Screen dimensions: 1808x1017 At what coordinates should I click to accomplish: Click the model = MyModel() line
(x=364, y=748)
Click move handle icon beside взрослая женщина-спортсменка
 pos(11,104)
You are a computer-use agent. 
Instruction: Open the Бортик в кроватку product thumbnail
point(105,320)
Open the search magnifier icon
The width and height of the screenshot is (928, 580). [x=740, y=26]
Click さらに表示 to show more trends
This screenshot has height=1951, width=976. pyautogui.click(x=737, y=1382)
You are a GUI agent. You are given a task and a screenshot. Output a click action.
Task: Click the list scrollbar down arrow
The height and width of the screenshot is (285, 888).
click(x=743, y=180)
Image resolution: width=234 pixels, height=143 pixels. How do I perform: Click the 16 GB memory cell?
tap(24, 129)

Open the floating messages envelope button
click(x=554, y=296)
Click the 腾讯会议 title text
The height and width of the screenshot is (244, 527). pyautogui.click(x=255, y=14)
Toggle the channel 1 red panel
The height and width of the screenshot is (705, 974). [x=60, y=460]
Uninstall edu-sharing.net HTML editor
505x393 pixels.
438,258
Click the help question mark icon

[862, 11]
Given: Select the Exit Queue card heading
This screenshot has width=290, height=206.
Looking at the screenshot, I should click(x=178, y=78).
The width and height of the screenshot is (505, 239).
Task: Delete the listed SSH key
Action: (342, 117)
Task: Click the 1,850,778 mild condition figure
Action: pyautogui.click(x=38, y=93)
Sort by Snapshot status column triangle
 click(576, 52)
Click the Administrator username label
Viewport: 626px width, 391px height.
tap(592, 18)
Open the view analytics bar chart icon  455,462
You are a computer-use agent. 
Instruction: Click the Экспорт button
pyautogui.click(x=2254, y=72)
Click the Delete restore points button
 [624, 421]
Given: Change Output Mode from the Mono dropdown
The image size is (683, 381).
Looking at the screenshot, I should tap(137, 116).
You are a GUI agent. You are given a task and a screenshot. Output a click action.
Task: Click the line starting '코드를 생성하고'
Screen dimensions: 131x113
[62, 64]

--- TASK OBJECTIVE ---
All of the material above must be transcribed exactly, with no line dropped.

--- ANSWER ---
Screen dimensions: 1808x1017 At what coordinates should I click to accomplish: Click the model = MyModel() line
(x=364, y=748)
Click move handle icon beside взрослая женщина-спортсменка
 pos(11,104)
You are a computer-use agent. 
Instruction: Open the Бортик в кроватку product thumbnail
point(105,320)
Open the search magnifier icon
The width and height of the screenshot is (928, 580). [x=740, y=26]
Click さらに表示 to show more trends
This screenshot has height=1951, width=976. pyautogui.click(x=737, y=1382)
You are a GUI agent. You are given a task and a screenshot. Output a click action.
Task: Click the list scrollbar down arrow
The height and width of the screenshot is (285, 888).
click(x=743, y=180)
Image resolution: width=234 pixels, height=143 pixels. How do I perform: Click the 16 GB memory cell?
tap(24, 129)

Open the floating messages envelope button
click(x=554, y=296)
Click the 腾讯会议 title text
The height and width of the screenshot is (244, 527). pyautogui.click(x=255, y=14)
Toggle the channel 1 red panel
The height and width of the screenshot is (705, 974). [x=60, y=460]
Uninstall edu-sharing.net HTML editor
505x393 pixels.
438,258
Click the help question mark icon

[862, 11]
Given: Select the Exit Queue card heading
This screenshot has width=290, height=206.
Looking at the screenshot, I should click(x=178, y=78).
The width and height of the screenshot is (505, 239).
Task: Delete the listed SSH key
Action: (342, 117)
Task: Click the 1,850,778 mild condition figure
Action: pyautogui.click(x=38, y=93)
Sort by Snapshot status column triangle
 click(576, 52)
Click the Administrator username label
Viewport: 626px width, 391px height.
tap(592, 18)
Open the view analytics bar chart icon  455,462
You are a computer-use agent. 
Instruction: Click the Экспорт button
pyautogui.click(x=2254, y=72)
Click the Delete restore points button
 [624, 421]
Given: Change Output Mode from the Mono dropdown
The image size is (683, 381).
Looking at the screenshot, I should tap(137, 116).
You are a GUI agent. You are given a task and a screenshot. Output a click action.
Task: Click the line starting '코드를 생성하고'
Screen dimensions: 131x113
[62, 64]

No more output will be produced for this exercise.